Babel
Babel
Beim Wort Babel denkt man an den Turmbau zu Babel und an alles, was da vorgefallen ist oder auch nicht, aber es gibt auch den Isaak Babel und der hat mit Sprachverwirrung nichts zu tun, im Gegenteil.
Von Babel kann man lernen, wie man eine Erzählung beginnt.
Einer dieser ersten Sätze lautet:
«Stöhnen steht über dem Dorf.»
Eine anderer:
«Am Abend vor dem Sabbat plagt mich immer die dichte Trauer der Erinnerung.»
Oder in einem ganz anderen Ton:
«Lieber Genosse Redaktor. Ich will Inen beschreiben über das falsche Bewusstsein von Frauen, welche uns schädlich sind.»

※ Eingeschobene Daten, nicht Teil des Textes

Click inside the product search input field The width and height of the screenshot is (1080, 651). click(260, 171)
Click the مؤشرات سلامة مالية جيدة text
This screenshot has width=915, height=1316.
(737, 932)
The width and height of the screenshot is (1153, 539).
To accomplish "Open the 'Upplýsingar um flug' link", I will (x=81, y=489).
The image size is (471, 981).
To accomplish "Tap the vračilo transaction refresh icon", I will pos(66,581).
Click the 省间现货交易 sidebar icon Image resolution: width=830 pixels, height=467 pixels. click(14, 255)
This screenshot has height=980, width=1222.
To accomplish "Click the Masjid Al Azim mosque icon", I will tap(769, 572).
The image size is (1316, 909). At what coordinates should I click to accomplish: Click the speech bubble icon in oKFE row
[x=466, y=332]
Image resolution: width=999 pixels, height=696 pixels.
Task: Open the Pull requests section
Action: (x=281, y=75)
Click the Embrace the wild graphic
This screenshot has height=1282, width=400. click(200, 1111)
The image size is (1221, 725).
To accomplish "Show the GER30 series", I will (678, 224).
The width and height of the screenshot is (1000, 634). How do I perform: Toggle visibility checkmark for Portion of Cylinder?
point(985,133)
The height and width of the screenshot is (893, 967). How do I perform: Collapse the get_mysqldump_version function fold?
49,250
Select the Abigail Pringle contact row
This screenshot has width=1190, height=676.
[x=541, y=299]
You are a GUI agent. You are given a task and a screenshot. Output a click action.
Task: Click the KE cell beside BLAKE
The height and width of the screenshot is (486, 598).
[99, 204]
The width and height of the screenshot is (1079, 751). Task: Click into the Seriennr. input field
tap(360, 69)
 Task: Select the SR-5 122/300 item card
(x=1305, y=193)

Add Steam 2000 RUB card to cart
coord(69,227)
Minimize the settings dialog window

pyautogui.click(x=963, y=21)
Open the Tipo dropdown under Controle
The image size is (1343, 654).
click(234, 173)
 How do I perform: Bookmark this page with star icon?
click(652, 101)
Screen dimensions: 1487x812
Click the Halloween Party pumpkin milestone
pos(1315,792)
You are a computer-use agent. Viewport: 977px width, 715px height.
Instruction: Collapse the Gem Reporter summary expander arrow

Eine Geschichte über Budjonnyj, den berüchtigten General der Roten Kavallerie und späteren dreifachen Held der Sowjetunion, beginnt mit dem Satz:
«Budjonnyj in roten Hosen und Silberlampassen stand an einem Baum.»
Stand an einem Baum, der Budjonnyj: unschlagbar!
Viele seiner ersten Sätze sind für sich schon eine ganze Geschichte. Es ist nicht leicht, solche Sätze zu schreiben. Es ist auch nicht leicht, nach solchen Sätzen noch eine Geschichte zu schreiben.
Darum muss ich mich korrigieren. Man kann von Babel nicht lernen, wie man eine Erzählung beginnt. Wie Babel schreibt; das kann man nicht lernen.
Ich habe zwei Bücher von Babel. Das eine heisst Mein Taubenschlag, es enthält seine Erzählungen. Das andere ist das Kriegstagebuch von 1920.
Mehr hat er nicht geschrieben. Oder sagen wir: Mehr ist von seinen Schriften nicht übriggeblieben. Er wurde1940 erschossen.
Geboren wurde Isaak 1894 und aufgewachsen ist er in der Stadt Odessa, von der er schreibt:
«Odessa ist eine richtig miese Stadt. Das weiss jeder. Statt «ein grosser Unterschied» sagt man dort «zwei grosse Unterschiede» und auch: «hinnig und herig». Ich glaube aber, dass sich viel Gutes sagen lässt über diese bedeutende Stadt, die bezauberndste im Russischen Reich.»
Canetti schrieb von ihm, dass er bei Gesprächen unter den Literaten mit grossen Augen zugehört hat.
Ich nehme an, er hat im Kopf die Sätze verbessert, die die andern von sich gaben.
Und zum Schluss noch ein Satz oder Halbsatz:
«Meine Haare frisch gewaschen, meine Schwermut auch».
Er steht in seinem Tagebuch aus dem Jahr 1920.